No problem; you just use a blank sheet of paper to add as many additional generations as required.

There is no generational limit unless your ancestor left "Italy" prior to 1861 when modern Italy was formed from multiple nation-states. Even in that case, it depends on whether your ancestor was still alive in 1861 and other factors.


----------



## BBCWatcher

I agree with accbgb, but these questions and oh-so-many-more are well answered on the Internet in the excellent one or a couple forums that specifically serve those seeking Italian citizenship recognition. Please do seek them out, seriously.


----------



## cpa21

*My experience*

I went through the recognition process in New York. From soup to nuts it took me three years. I was very fortunate in that I have a name that is not common. Because my ancestor immigrated to Brooklyn I was able to look up the naturalization records online. 

Even with all the records the consulate can still be arbitrary. Waiting times for an appointment can be long. Detroit has a reputation for prompt appointments. Miami can take two years for an appointment.

Since your cousin went through the process all the documents through your grandfather have been located. It may take some time and cost some money but all the heavy lifting has been done for you.

If your cousin went through the same consulate you will go through you will not need to reproduce all the documents through your grandfather. You will only need to add your father and forward.


----------



## cpa21

BBCWatcher said:


> I agree with accbgb, but these questions and oh-so-many-more are well answered on the Internet in the excellent one or a couple forums that specifically serve those seeking Italian citizenship recognition. Please do seek them out, seriously.


BBCWATCHER is an admin on one of those sites. I think the site is very good. Is there a rule against posting a link to his site?


----------



## xabiaxica

cpa21 said:


> BBCWATCHER is an admin on one of those sites. I think the site is very good. Is there a rule against posting a link to his site?


Yes there is..... Rule 10


----------



## cpa21

Is it ok to provide the url but not the link?


----------



## xabiaxica

cpa21 said:


> Is it ok to provide the url but not the link?
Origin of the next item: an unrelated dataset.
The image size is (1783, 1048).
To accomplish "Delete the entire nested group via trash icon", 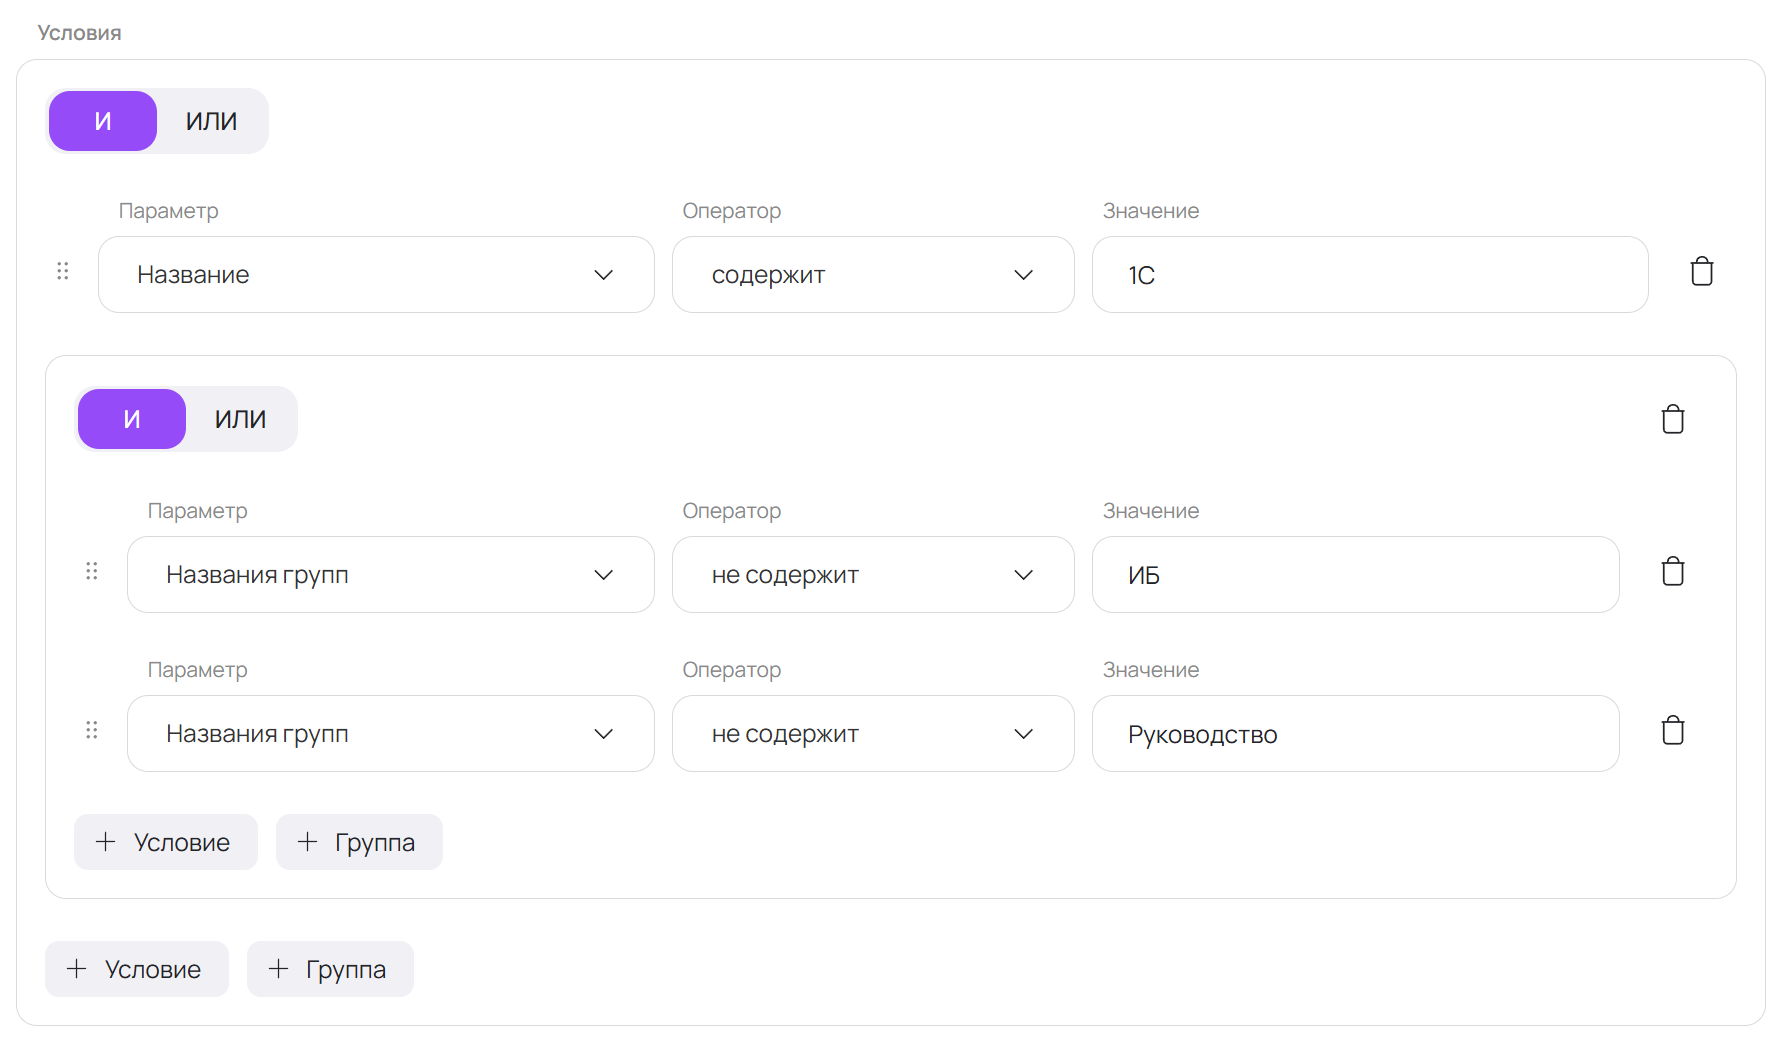I will click(x=1672, y=419).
nope - sorry, nor even the name of it


----------



## _shel

Since when is a url different to a link! Ends up in the same place you just use it differently.


----------



## tominitaly

*I'd book that flight*



AmericanWantsToLeave said:


> I've known for a while now that I want to leave the United States, but I wasn't sure where I'd go or how to get there with all the strict immigration laws in place in Australia, Canada, and England. However, I discovered that I may have a claim to birthright Italian citizenship.
> 
> My great-grandfather emigrated to the United States in 1905 and never renounced his Italian citizenship. He fathered my grandfather in 1932, who fathered my father in 1958, and here I am, born in 1995. According to the Italian Consulate's website, birthright citizenship extends to the direct descendants with no limit on generations. I'm going to give the Italian consulate in Detroit a call (I'm from Michigan) and see what they can do for me, however if I'm entitled to citizenship, I have a feeling that I have a flight to Rome in my near future.


If things haven't changed you'll need to document all that you've noted and provide this to the Detroit Consulate, pay your fee and you're in. After obtaining the documentation, it took me a couple of months to get my citizenship. I'm now living in Italy and have been here for the last 7 years. I'm not going back.


----------



## AmericanWantsToLeave

tominitaly said:


> If things haven't changed you'll need to document all that you've noted and provide this to the Detroit Consulate, pay your fee and you're in. After obtaining the documentation, it took me a couple of months to get my citizenship. I'm now living in Italy and have been here for the last 7 years. I'm not going back.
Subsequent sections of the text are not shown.